Утонченный мальчик с блуждающим взглядом и гибелью родителей. Малокровная хрустальная девочка с раком мозга. И их общий друг – призрак японского камикадзе, живущий на этой Земле со времен Второй мировой. А еще множество и множество отсылок к смерти, увяданию, бренности и жизнеутверждающему концу всего сущего. Рефреном, парафразом, аккомпанементом и повешенным ружьем по экрану бродит ощущение приближающегося, обволакивающего небытия. Оно там, за чертою жизни, за холодным металлом морга, в поминальных речах. Оно зовет, оно зовет его, забытого в этом мире среди тоски и безучастности, заброшенного в неизвестные координаты без цели и мечты. «Ничто, нигде, никогда» шепотом проносится над траурными процессиями, манит за собой в могильный мрак.
Экспонат номер один. Клиническая картина почти банальна. Суицидальная романтика с психическими вывертами и комическим поведением. Фобии – на полях, замкнутость подразумевается. Отпущенный смертью по справке о здоровье, он стал ею очарован. Впрочем, фрейдистский подтекст неизбежно находит свои 15 минут славы: и за желанием кануть в Лету, открывается всего лишь обида на покинувших родителей. Тем временем стремление в загробные миры перебегает из плоскости метафизики, или воображаемых друзей, в видимое воплощение Харона – очаровательной девочки, уже отхватившей билет к праотцам.

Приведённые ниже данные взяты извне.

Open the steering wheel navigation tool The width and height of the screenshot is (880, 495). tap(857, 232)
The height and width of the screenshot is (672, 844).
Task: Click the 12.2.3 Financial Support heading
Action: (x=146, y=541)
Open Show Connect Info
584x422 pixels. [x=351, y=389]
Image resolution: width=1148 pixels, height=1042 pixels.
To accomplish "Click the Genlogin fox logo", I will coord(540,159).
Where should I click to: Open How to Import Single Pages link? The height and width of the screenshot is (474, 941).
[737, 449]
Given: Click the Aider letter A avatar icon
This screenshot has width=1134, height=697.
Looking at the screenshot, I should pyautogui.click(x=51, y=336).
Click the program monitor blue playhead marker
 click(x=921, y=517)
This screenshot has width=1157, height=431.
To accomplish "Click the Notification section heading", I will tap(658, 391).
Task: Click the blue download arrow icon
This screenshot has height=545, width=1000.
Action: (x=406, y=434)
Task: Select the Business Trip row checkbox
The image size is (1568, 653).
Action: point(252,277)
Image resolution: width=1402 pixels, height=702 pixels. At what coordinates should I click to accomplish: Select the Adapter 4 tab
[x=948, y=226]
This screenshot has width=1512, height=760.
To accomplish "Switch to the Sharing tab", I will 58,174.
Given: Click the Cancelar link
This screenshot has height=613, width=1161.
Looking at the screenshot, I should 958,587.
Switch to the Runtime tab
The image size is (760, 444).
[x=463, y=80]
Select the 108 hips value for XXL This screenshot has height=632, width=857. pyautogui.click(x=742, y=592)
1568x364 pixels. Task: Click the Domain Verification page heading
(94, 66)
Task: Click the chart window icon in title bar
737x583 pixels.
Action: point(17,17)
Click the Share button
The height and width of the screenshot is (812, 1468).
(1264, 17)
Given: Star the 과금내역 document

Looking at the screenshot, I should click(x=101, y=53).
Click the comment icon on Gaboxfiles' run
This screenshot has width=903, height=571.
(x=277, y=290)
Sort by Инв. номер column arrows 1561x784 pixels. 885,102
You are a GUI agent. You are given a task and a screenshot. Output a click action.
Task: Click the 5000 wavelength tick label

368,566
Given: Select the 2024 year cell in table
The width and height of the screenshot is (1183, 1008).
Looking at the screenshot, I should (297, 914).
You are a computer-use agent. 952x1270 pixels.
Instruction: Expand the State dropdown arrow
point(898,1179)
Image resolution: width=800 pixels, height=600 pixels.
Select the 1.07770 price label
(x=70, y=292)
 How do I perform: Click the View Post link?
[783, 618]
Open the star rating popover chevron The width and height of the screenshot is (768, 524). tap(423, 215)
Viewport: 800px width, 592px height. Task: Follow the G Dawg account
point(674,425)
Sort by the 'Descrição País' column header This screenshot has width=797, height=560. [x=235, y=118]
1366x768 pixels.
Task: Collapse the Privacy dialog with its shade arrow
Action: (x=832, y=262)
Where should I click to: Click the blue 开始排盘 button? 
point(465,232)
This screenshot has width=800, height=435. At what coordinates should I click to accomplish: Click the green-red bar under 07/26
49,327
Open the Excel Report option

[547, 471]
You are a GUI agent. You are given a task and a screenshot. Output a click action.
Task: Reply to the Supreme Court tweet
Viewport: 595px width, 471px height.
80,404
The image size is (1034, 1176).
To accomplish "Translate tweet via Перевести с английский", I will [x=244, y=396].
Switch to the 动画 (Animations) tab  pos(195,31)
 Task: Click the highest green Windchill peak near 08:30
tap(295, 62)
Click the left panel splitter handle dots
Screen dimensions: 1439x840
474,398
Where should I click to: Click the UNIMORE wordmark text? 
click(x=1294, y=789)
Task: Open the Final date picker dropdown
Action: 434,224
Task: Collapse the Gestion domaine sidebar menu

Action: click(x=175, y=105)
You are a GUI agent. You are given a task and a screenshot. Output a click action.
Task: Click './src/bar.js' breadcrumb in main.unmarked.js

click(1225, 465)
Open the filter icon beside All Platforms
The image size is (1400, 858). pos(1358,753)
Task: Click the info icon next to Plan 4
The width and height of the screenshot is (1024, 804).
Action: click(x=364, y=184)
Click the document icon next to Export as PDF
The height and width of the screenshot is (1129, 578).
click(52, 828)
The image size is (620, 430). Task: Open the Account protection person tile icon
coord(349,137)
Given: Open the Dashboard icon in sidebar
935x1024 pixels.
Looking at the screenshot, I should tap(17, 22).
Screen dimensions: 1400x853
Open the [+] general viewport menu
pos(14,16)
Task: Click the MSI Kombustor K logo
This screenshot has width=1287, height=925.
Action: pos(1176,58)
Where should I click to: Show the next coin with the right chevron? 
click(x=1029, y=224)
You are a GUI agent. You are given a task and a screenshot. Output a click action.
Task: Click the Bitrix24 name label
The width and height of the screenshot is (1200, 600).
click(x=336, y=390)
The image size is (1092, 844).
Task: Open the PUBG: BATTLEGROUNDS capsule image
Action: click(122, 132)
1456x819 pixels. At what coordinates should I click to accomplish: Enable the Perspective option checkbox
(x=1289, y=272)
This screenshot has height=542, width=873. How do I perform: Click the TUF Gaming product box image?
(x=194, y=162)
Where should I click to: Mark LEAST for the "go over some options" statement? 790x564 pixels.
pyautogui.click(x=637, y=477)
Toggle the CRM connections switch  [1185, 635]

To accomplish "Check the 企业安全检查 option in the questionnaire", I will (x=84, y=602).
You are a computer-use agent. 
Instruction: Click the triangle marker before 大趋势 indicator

Видимо, вся эта игра метафорами и смысловыми парадоксами доставляет режиссеру даже без философских выводов и постоянно идиотского вопроса: «О чем фильм?». Какая разница, если Миа Васиковска так мила, а ее героиня так больна, что нельзя не улыбаться сквозь слезы. Если хроническая хандра главного героя на редкость выгодно вписывается в темпо-ритмы монтажного строя и искусно подсвечивается цветовой палитрой операторского взгляда. Если фильм получился, то даже «смертью смерть поправ» уже не так привычно. И наивность, и мелодраматичность уступают пронзительно снежному пейзажу и трагической любви обреченного на гибель. В финале не будет ни амбивалентностей, ни многоточий, а только свет и та самая придурковатая улыбка, ведь дух жизни непобедим, и даже если он расстается с одним телом, то обязательно находит другое.